Le Comité économique et social européen se saisit donc de la question des droits des patients pour attirer l'attention des instances européennes sur leur nécessaire respect, compte tenu en particulier du droit à la mobilité des citoyens entre les 27 pays de l'Union et de l'égalité de leur chance à bénéficier de prestations de qualité dans leur pays d'origine et dans le pays d'accueil et surtout pour inciter à leur mise en œuvre concrète dans l'ensemble des États de la communauté européenne. Par ailleurs, la réaffirmation de ces droits implique des changements dans les relations entre l'ensemble des professionnels et des structures de santé avec les patients au quotidien.

1.1.5

Les questions abordées nécessitent souvent une réflexion éthique et empruntent dans leur réponse au système politique et social du pays concerné. Pourtant, malgré les disparités liées à l'organisation des systèmes de santé et malgré la diversité des débats, on constate une évolution proche des problématiques de santé dans tous les pays d'Europe et une tendance générale et inéluctable vers l'affirmation des droits de la personne en recours de soins.

1.2

En effet, on constate une évolution des besoins de santé et des attentes des populations, et au-delà du système de santé, une évolution politique qui aspire à accorder de plus en plus de place à la parole de l'individu.

1.3

Les progrès de la médecine et la mise en place des systèmes de protection sociale ont globalement induit une transition épidémiologique qui s'est traduite par moins de prise en charge de courte durée et surtout davantage de maladies chroniques. Ce phénomène est accru par le vieillissement de la population. La prise en charge des personnes malades chroniques implique des prises en charge de longue durée; ces malades acquièrent alors des connaissances par leur expérience de recours au système de soins et par leur expérience de la maladie.

1.4

L'arrivée des nouvelles technologies de l'information, et notamment le développement d'Internet a renforcé ce mouvement de hausse des connaissances des patients, développant leur capacité d'échange et de questionnement des professionnels. Dans certaines pathologies, les personnes ont parfois une connaissance approfondie de leur maladie qui doit être prise en compte. Elle mérite d'être prise en considération par les professionnels du soin.

1.5

De manière générale, les attentes des patients vis-à-vis des professionnels ne se cantonnent pas uniquement aux dimensions techniques du soin mais concernent également les dimensions relationnelles et humaines.

1.6

Enfin, la vie avec une maladie de longue durée et/ou un handicap induit de nouveaux besoins et de nouvelles attentes de la part des personnes.
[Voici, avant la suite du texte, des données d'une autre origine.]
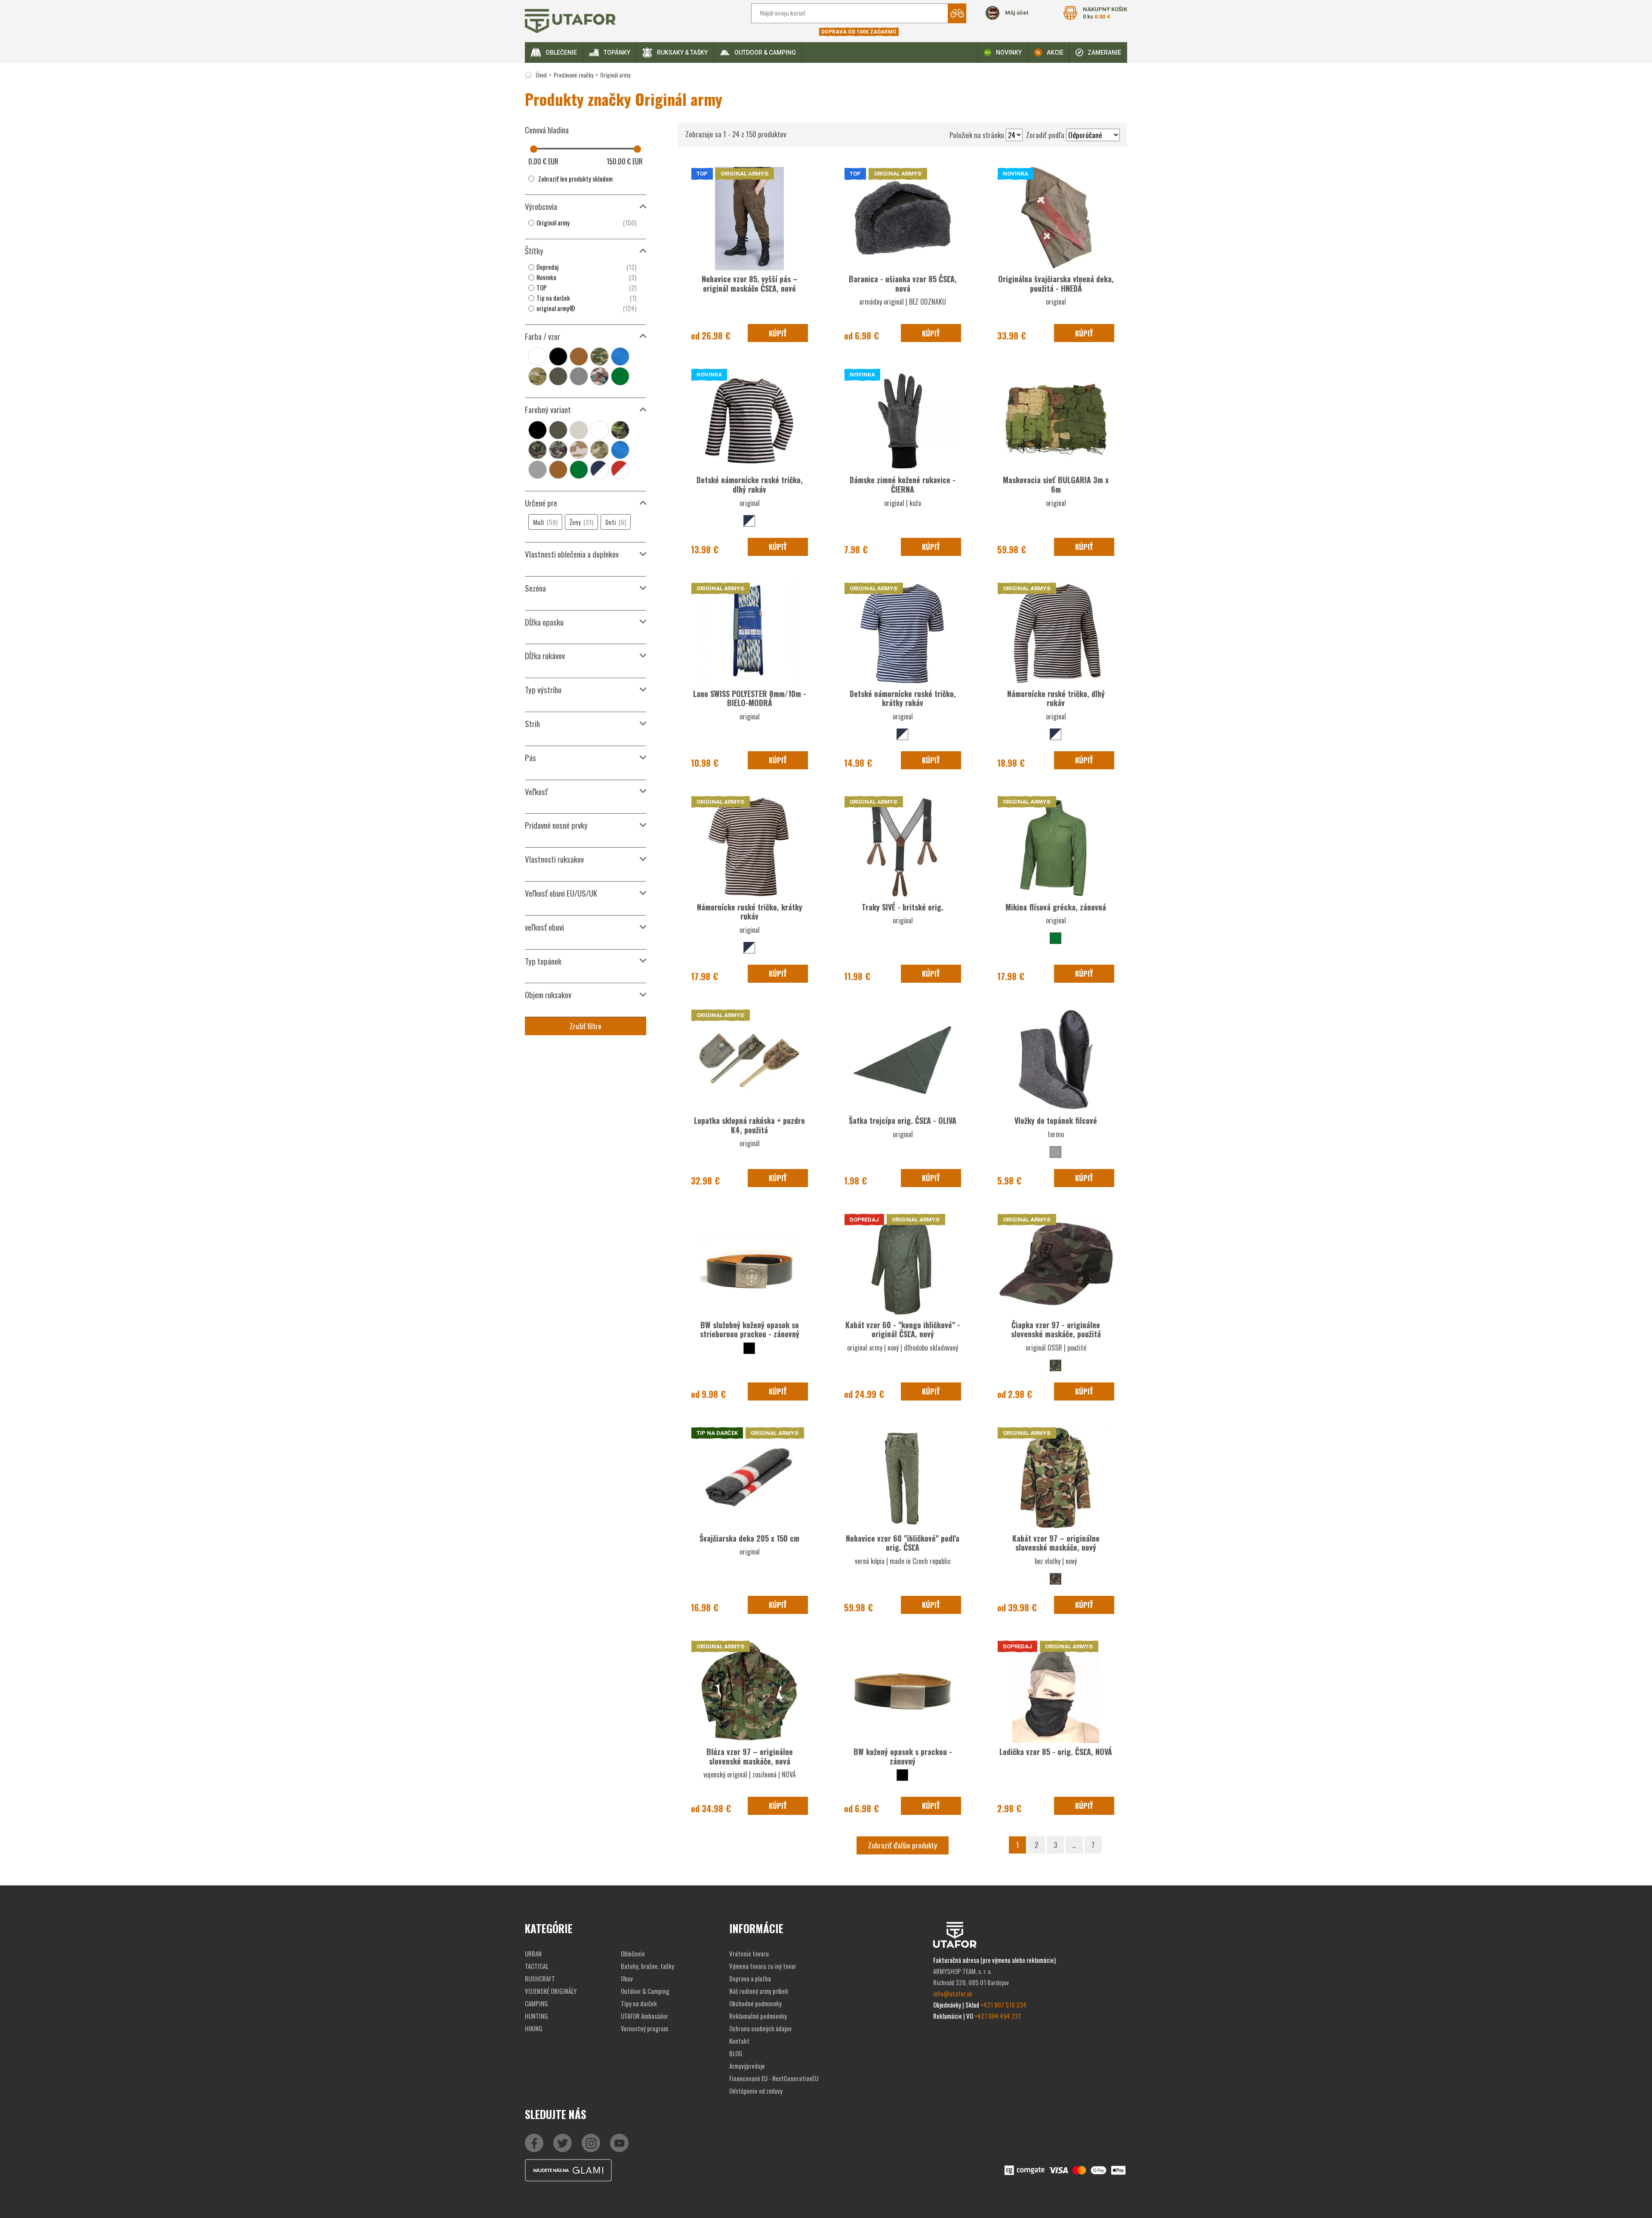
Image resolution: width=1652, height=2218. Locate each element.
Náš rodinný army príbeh (758, 1991)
L'enjeu de la prise en charge a changé: on est plus dans la guérison à tout prix, mais dans le «vivre avec», dans le souci permanent de lutte contre la douleur.
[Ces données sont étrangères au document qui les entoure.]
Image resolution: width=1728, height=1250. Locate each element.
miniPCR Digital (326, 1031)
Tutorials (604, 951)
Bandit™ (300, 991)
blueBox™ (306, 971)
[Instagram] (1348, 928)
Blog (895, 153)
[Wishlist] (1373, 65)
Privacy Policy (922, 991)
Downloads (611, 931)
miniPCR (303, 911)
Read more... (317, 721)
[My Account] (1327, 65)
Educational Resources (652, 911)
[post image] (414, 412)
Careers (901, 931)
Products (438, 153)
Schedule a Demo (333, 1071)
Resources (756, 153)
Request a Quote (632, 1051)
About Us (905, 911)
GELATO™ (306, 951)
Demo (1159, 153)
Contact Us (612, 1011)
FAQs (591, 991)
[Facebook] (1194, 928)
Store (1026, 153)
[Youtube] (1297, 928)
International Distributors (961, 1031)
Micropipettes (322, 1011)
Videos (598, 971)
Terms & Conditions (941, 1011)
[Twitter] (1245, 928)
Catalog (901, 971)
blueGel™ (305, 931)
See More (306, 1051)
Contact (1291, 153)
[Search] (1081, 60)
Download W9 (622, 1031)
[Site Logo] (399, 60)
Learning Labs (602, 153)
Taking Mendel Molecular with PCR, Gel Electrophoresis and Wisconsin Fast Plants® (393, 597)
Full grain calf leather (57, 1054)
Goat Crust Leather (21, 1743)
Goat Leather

Au vu de ces considérations, ceci conduit les personnes malades à se positionner de plus en plus comme acteur de leur prise en charge avec des attentes et des besoins renouvelés.

1.7

Cette évolution des besoins et attentes des personnes vis-à-vis de leur prise en charge, s'inscrit dans une évolution plus profonde de la société qui tend à promouvoir le modèle de l'autonomie de la personne et l'affirmation de ses droits.

1.8

L'ensemble de ces facteurs permet de conclure à un épuisement du modèle paternaliste des interactions entre le médecin et son patient, ce qui nécessite de penser autrement la place du patient dans son interaction avec le système et implique l'affirmation et la mise en œuvre de nouveaux droits et devoirs.

1.9

Cet avis est centré sur les droits des patients, c'est-à-dire des personnes ayant recours au système de soins, qu'ils soient en bonne santé ou souffrants, pour reprendre la définition donnée par l'Organisation mondiale de la santé.

2.   Contexte

2.1

L'évolution de la médecine, l'évolution des besoins de santé et des attentes des personnes conduisent à envisager la personne prise dans son contexte de vie, ce qui implique non seulement de s'intéresser à l'individu lui-même, mais également à son entourage familial, voire professionnel ou amical. Le vivre avec signifie la prise en compte des dimensions de la qualité de vie, ce qui nécessite l'intervention d'une multiplicité de professionnels bien au-delà du seul corps médical.

2.2

Si le médecin conserve un rôle prépondérant dans la prise en charge des personnes, la notion de colloque singulier doit être intégrée au fonctionnement du système, c'est-à-dire en articulation avec l'ensemble des professionnels du champ sanitaire et médico-social.

2.2.1

Le patient fait confiance aux professionnels de santé, dès lors le médecin et les soignants doivent être attentifs à ses comportements, ce qui leur permet d'adapter leur discours, le traitement et son explication. L'échange passe tout à la fois par l'écoute, les paroles et les soins. Il permet de construire une relation solide qui est nécessaire pour mener le combat contre la maladie.

2.2.2

En ce sens, la médecine, dès lors qu'elle aborde ces questions, se doit d'élaborer une vraie pratique sociale, et au-delà de l'acte technique indispensable et rigoureux, de répondre à la demande de la population qui souhaite une prise en charge globale adaptée à chacun.

2.2.2.1

L'équipe médico-sociale doit être un conseiller pour son patient sans se démettre de sa responsabilité. Elle est donc là pour le soigner, l'informer et le soutenir. Elle élabore une stratégie thérapeutique par l'analyse que les symptômes et la relation avec le patient lui ont suggérée. On demande ainsi légitimement aux professionnels de santé une écoute individualisée du patient qui doit permettre de proposer le traitement le mieux adapté à la fois sur le plan technique et sur le plan psychologique.

2.2.3

L'issue de la bataille contre la maladie et pour le meilleur traitement dépend pour beaucoup des liens tissés entre le patient et les professionnels de santé, elle représente un enjeu aussi important pour les soignants que pour les malades. Cela implique également des espaces de médiations, de manière à prendre en compte les contraintes sociales (vie professionnelle, contrainte financière, reconnaissance des droits, …) et les enjeux de la vie affective et familiale. Dans ce contexte, la place des proches et des associations de patients est fondamentale.

2.3

On peut alors aller jusqu'à considérer tout l'intérêt de la rencontre entre un collectif patient et un collectif de professionnels.

2.3.1

D'aucuns dénoncent la perte de confiance avec la fin du colloque singulier envisagé dans son acception traditionnelle. Or, cette évolution marque davantage le passage d'une confiance aveugle à une confiance construite, dans un processus de rencontre et d'échange entre la personne, son entourage et les professionnels.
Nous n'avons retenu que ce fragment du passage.